Ever had an Excel file that grows to tremendous size and takes forever to load? Or seemingly triples in size overnight?
Here are a few tips and tricks we will cover to identify what’s causing Excel file size bloat:
- Convert file format from .XLS to .XLSX
- Delete Pivot Table saved data
- Remove unnecessary cell formatting
- Determine if file contains corrupted data
Note: The tips & tricks discussed here are written for Excel 2010. Most of them will also work in other versions of Excel but may require some modification to the instructions.
VERY IMPORTANT! Before modifying your files, make a backup copy in case you break something!
1. Convert File Format
Pre-Excel 2007, there was only one file format for Excel files, .XLS. With the advent of Excel 2007 and beyond, there is a new file format, .XLSX which is able to store more data in a smaller file. You can easily convert an old, XLS file into the new format by:
- Open the file
- Select the “File” tab on the Ribbon
- Select “Save As” from the options
- In the “Save as type:” drop box select “Excel Workbook (*.xlsx)”
- Select the “Save” button
2. Delete Pivot Table Saved Data
By default, pivot tables store their calculated data in the file. You can turn off this functionality and delete and stored data to free up space and compress the file size.
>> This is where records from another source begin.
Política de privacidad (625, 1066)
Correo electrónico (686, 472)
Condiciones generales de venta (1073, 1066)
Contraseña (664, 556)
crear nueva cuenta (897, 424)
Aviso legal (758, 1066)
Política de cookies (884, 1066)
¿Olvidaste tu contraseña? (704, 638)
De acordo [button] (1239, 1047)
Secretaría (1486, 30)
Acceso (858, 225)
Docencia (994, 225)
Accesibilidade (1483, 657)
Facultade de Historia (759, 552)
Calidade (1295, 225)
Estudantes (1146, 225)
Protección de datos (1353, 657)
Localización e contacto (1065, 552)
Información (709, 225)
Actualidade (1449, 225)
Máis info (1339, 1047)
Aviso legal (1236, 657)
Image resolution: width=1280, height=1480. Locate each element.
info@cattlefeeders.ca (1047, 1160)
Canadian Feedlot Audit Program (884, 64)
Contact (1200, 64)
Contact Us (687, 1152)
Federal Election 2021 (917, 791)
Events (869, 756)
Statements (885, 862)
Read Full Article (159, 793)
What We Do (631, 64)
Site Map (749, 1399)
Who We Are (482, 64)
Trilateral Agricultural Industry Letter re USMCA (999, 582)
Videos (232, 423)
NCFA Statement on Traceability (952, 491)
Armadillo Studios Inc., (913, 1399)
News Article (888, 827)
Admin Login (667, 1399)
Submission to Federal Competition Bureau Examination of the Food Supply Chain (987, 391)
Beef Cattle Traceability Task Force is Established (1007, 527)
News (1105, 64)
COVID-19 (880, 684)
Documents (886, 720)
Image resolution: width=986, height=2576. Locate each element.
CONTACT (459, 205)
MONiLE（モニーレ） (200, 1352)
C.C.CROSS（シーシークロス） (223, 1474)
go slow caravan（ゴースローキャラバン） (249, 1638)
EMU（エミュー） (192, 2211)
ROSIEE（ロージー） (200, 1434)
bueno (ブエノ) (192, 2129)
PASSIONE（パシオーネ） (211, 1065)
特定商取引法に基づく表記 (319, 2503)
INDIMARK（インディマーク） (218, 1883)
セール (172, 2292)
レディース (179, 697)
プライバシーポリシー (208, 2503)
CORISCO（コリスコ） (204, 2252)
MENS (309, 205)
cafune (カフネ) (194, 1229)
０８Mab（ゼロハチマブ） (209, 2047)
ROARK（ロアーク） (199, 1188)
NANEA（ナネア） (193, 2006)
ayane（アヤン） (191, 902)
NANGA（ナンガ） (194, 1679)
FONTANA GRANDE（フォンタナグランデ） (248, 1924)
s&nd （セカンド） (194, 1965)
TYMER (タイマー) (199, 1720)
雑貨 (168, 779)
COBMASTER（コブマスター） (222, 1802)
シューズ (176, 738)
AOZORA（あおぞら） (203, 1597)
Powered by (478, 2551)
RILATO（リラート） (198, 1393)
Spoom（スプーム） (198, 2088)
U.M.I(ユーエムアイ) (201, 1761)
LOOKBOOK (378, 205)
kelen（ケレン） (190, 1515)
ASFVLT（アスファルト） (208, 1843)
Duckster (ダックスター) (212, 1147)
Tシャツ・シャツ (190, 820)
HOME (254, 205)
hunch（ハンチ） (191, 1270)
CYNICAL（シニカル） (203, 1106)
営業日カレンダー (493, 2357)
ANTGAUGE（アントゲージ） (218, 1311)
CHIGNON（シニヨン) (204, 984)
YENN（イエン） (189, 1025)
To delete pivot table stored data:
- Right-click on a pivot table and select “PivotTable Options ”
- Select the “Data” tab
- In the “PivotTable Data” section, uncheck the “Save source data with file” check box
- Select the “Refresh data when opening the file” check box
- In the “Retain items deleted from the data source” section, in the “Number of items to retain per field” drop box, select “None”
- Select the “OK” button to save your changes.
3. Remove Unnecessary Formatting
Everything you do to an Excel file increases it’s size. This includes not just the data entered into a cell but also the cell formatting. E.g. making a column bold or highlighted green etc.
To help reduce file size, remove any cell formatting that is not required. Common occurrences of unnecessary cell formatting include:
- Formatting on any tabs that are used for calculations but are not required to be viewed by the end user.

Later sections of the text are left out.